Material shown:

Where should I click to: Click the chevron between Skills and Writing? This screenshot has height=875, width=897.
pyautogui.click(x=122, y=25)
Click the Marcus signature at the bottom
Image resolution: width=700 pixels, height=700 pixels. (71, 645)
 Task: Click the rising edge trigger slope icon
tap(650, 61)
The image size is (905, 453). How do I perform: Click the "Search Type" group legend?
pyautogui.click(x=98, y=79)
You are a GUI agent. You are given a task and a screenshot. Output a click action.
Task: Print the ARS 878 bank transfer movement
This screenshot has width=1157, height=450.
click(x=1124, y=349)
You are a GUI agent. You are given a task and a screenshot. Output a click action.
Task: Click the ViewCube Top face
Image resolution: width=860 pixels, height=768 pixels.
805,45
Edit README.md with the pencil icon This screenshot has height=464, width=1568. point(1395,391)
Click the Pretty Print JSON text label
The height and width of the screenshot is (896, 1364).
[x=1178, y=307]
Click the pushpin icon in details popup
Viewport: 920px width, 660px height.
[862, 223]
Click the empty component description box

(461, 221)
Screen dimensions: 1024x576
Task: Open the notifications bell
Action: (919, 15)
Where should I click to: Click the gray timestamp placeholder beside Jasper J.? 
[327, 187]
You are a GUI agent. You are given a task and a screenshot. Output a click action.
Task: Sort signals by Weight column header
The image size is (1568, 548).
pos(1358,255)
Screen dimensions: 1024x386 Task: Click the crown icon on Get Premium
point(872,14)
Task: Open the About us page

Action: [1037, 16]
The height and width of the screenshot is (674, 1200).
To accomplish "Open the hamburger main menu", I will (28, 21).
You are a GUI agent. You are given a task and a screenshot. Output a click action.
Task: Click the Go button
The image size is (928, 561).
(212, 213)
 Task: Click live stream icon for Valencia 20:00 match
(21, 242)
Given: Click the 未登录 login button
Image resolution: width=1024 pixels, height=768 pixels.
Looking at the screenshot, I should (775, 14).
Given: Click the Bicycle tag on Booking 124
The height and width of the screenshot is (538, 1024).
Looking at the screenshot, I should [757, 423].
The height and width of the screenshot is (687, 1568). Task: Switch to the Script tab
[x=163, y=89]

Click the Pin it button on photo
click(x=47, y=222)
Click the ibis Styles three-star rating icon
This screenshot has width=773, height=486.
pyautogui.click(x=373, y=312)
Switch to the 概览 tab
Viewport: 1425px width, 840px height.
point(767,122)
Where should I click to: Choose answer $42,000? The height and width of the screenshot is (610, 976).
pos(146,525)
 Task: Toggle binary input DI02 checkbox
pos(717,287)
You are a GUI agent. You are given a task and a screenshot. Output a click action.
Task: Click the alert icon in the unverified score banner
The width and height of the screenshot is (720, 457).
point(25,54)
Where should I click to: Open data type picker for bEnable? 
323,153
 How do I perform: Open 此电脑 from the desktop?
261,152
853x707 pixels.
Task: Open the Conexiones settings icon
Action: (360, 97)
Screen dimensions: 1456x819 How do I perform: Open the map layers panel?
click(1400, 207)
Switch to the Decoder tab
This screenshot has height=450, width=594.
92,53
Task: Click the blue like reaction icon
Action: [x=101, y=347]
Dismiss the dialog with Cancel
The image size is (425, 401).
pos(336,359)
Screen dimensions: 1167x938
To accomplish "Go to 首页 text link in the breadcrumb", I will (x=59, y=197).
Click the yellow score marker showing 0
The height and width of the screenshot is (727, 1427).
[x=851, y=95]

Problem requirements: Your task is to retype the records above exactly.

Written answer:
Where should I click to: Click the chevron between Skills and Writing? This screenshot has height=875, width=897.
pyautogui.click(x=122, y=25)
Click the Marcus signature at the bottom
Image resolution: width=700 pixels, height=700 pixels. (71, 645)
 Task: Click the rising edge trigger slope icon
tap(650, 61)
The image size is (905, 453). How do I perform: Click the "Search Type" group legend?
pyautogui.click(x=98, y=79)
You are a GUI agent. You are given a task and a screenshot. Output a click action.
Task: Print the ARS 878 bank transfer movement
This screenshot has width=1157, height=450.
click(x=1124, y=349)
You are a GUI agent. You are given a task and a screenshot. Output a click action.
Task: Click the ViewCube Top face
Image resolution: width=860 pixels, height=768 pixels.
805,45
Edit README.md with the pencil icon This screenshot has height=464, width=1568. point(1395,391)
Click the Pretty Print JSON text label
The height and width of the screenshot is (896, 1364).
[x=1178, y=307]
Click the pushpin icon in details popup
Viewport: 920px width, 660px height.
[862, 223]
Click the empty component description box

(461, 221)
Screen dimensions: 1024x576
Task: Open the notifications bell
Action: (919, 15)
Where should I click to: Click the gray timestamp placeholder beside Jasper J.? 
[327, 187]
You are a GUI agent. You are given a task and a screenshot. Output a click action.
Task: Sort signals by Weight column header
The image size is (1568, 548).
pos(1358,255)
Screen dimensions: 1024x386 Task: Click the crown icon on Get Premium
point(872,14)
Task: Open the About us page

Action: [1037, 16]
The height and width of the screenshot is (674, 1200).
To accomplish "Open the hamburger main menu", I will (28, 21).
You are a GUI agent. You are given a task and a screenshot. Output a click action.
Task: Click the Go button
The image size is (928, 561).
(212, 213)
 Task: Click live stream icon for Valencia 20:00 match
(21, 242)
Given: Click the 未登录 login button
Image resolution: width=1024 pixels, height=768 pixels.
Looking at the screenshot, I should (775, 14).
Given: Click the Bicycle tag on Booking 124
The height and width of the screenshot is (538, 1024).
Looking at the screenshot, I should [757, 423].
The height and width of the screenshot is (687, 1568). Task: Switch to the Script tab
[x=163, y=89]

Click the Pin it button on photo
click(x=47, y=222)
Click the ibis Styles three-star rating icon
This screenshot has width=773, height=486.
pyautogui.click(x=373, y=312)
Switch to the 概览 tab
Viewport: 1425px width, 840px height.
point(767,122)
Where should I click to: Choose answer $42,000? The height and width of the screenshot is (610, 976).
pos(146,525)
 Task: Toggle binary input DI02 checkbox
pos(717,287)
You are a GUI agent. You are given a task and a screenshot. Output a click action.
Task: Click the alert icon in the unverified score banner
The width and height of the screenshot is (720, 457).
point(25,54)
Where should I click to: Open data type picker for bEnable? 
323,153
 How do I perform: Open 此电脑 from the desktop?
261,152
853x707 pixels.
Task: Open the Conexiones settings icon
Action: (360, 97)
Screen dimensions: 1456x819 How do I perform: Open the map layers panel?
click(1400, 207)
Switch to the Decoder tab
This screenshot has height=450, width=594.
92,53
Task: Click the blue like reaction icon
Action: [x=101, y=347]
Dismiss the dialog with Cancel
The image size is (425, 401).
pos(336,359)
Screen dimensions: 1167x938
To accomplish "Go to 首页 text link in the breadcrumb", I will (x=59, y=197).
Click the yellow score marker showing 0
The height and width of the screenshot is (727, 1427).
[x=851, y=95]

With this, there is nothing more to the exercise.